С умным видом прикусив губу, Эрен дотронулся до глянцевой странички и стал вдумчиво изучать изображение: юную златоволосую красавицу в створке гигантской раковины посреди нежных морских волн. Сначала он бросил взгляд на Микасу, словно пытался угадать, какой ответ она от него ожидает, потом вновь посмотрел на картину и, очевидно, решил говорить искренне. Другого она и не желала.
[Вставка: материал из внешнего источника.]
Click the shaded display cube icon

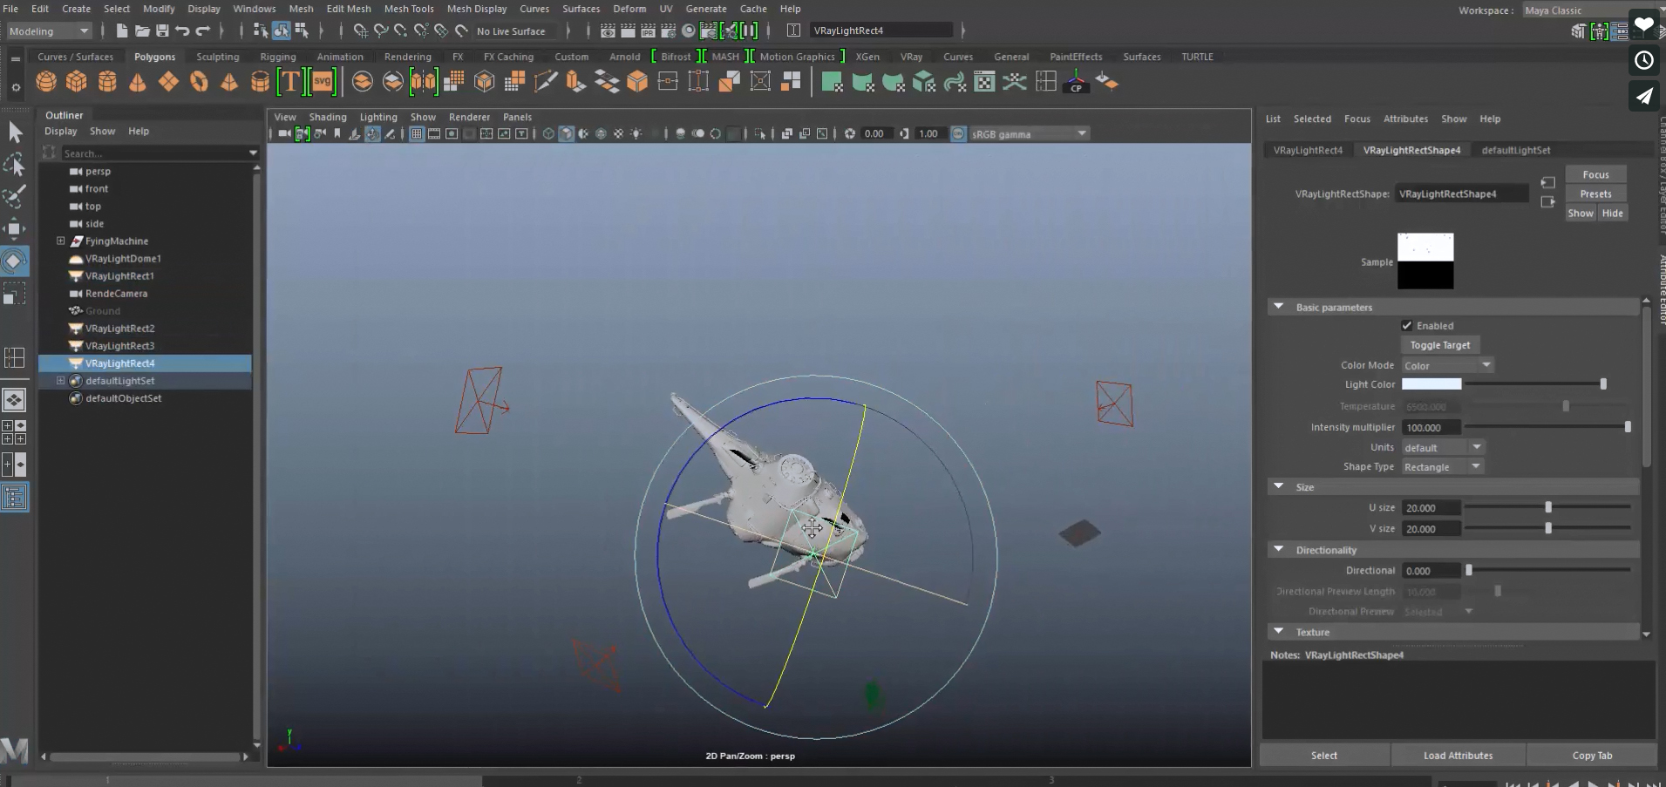point(567,133)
― Что я чувствую? Ну… эти мягкие цвета напоминают мне наш садик. ― Он повёл рукой в сторону, очерчивая деревья и цветы вокруг. ― К тому же с этих… ангелов? В общем, с этих крылатых мужика и женщины, которые дуют на золотоволосую девушку, осыпаются цветы, и это похоже на сегодняшнее цветение! ― Эрен смущённо захохотал над собственным невежеством. Подложил руку под щёку и нагнулся вперёд, ближе к Микасе, с бóльшим интересом оглядев картину в альбоме. ― Знаешь, обычно на обнажённую женскую грудь хочется до неприличия долго пялиться…
― Ага, сиськи правят миром, ― с шутливой невозмутимостью поддразнила Микаса.
― Вот-вот! И ничего с этим не поделаешь! ― Эрен всё продолжал смеяться, и его откровенность невольно завораживала. ― Но глядя на её застенчивое лицо, на плавность позы, на то, как трепетно она прикрывается своими красивыми волосами, мне хочется укрыть её, как вот этой женщине в платье с васильками.